Her state of uncertainty about Rosy was shared, in fact, by all the rest of the family; it looked decidedly as if the youngest daughter were to leave the shelter of her father's roof before the completion of her first year in the world. She was a maiden choosing, and the absorbing question was—which? On the side of William Bates there was his position, his ability, his certain future, and the sentimental resumption of old family relations. On the side of Paston there was an entertaining personality and the paragraph in Debrett. The two met occasionally in the Marshalls' front parlor, and sat each other out with much civility and pertinacity—Bates somewhat firm and severe, Paston extremely gay and diverting. Jane and her mother lingered in the coulisses and even ventured a word now and then with the ingénue after she had left the boards. But the more the family found to say directly and indirectly on behalf of William Bates, the more resolutely Rosamund turned her face in the opposite direction.
"You can't influence Rosy," said Jane; "she'll have her own way—that's a point there needn't be any doubt on. And that boudoir of hers in the new house may come around to me, after all, unless I—"
Jane flushed vividly as she thus cast her own horoscope. Bingham at this moment drew the buggy up alongside the curb in front of the old house. A young man on the sidewalk was just approaching the front gate. "Dear me!" gasped Jane, inwardly, "what a miserable sinner I am!" Her heart sank and her appetite left her. The young man was Theodore Brower; she had invited him to dinner and had forgotten all about it.
XVII
"Well, those are my views," said Belden. He elevated his eyebrows slightly as he dropped his glance to a row of shapely nails that lay closely together on the thick of his thumb, and an imperceptible smile moved slowly under the cover of his thick mustache. "To right completely such a wrong as this there is only one course that I know of."
Marshall ceased his earnest scrutiny of his partner's face to rest his elbow on the edge of his desk and to drop his weary old face into the hollow of his hand.
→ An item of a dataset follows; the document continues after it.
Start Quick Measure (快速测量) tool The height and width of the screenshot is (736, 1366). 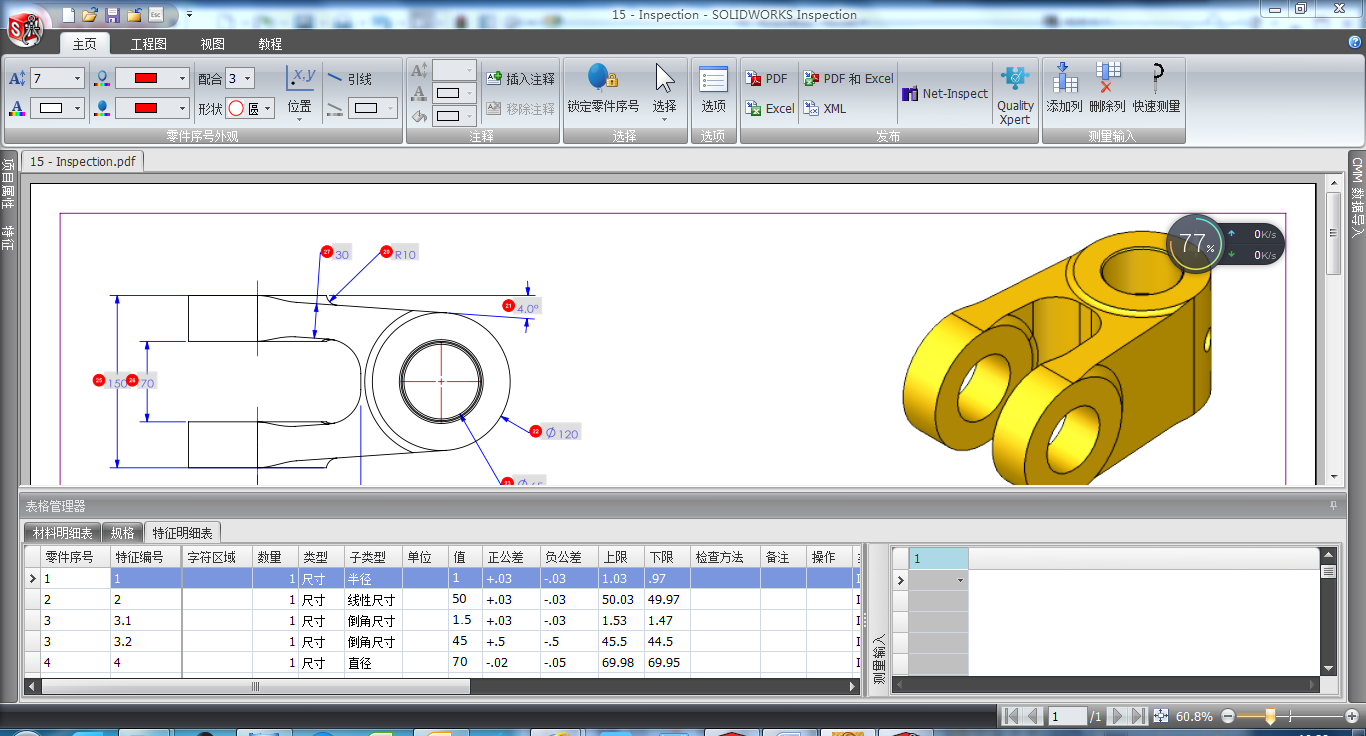tap(1157, 79)
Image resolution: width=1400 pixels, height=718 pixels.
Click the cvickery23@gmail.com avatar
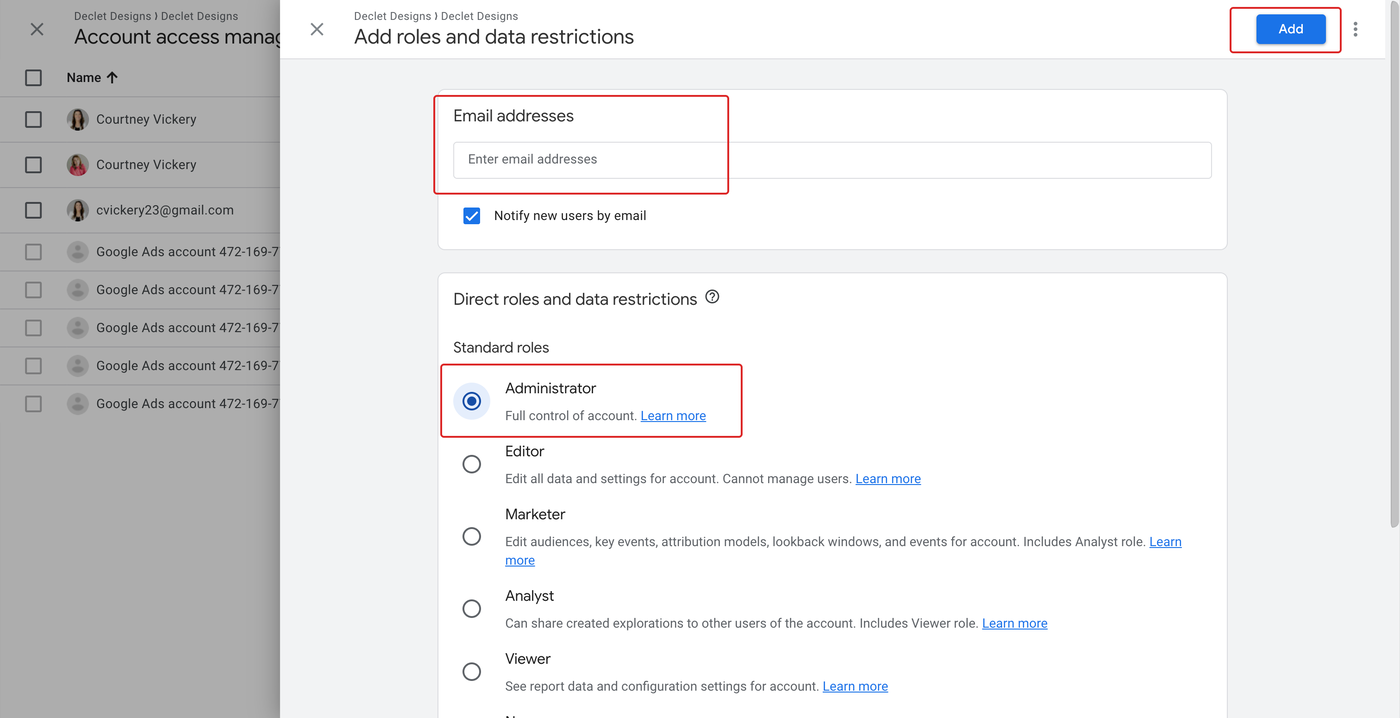click(x=78, y=210)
There were more wrinkles on his cheeks, more white hairs in the dull dry red of his beard, more signs of sleepless hours in his anxious eyes.
Belden raised his hand and swept it across his mustache. The smile beneath escaped and spread upward over his face. His nostrils, too, dilated—half triumphally.
"It's a most unfortunate affair," he observed further, continuing his series of careful modulations. "There is an error made, a false step taken; the family flee their past to begin life anew in another land; yet at the very threshold of their new life they meet the first cause of all their misfortune and misery." Belden sighed.
His sigh seemed at once to breathe a deep sympathy and to call for the meting out of justice at whatever cost—to some one else. As Belden sighed, Marshall himself almost gave a groan.
He accepted these carefully composed observations for precisely what they seemed. He was too inexperienced in the drama to detect the essential insincerity of every word, though there was not one of the lowliest of his clerks but had heard every one of these phrases bandied across the footlights time and time again.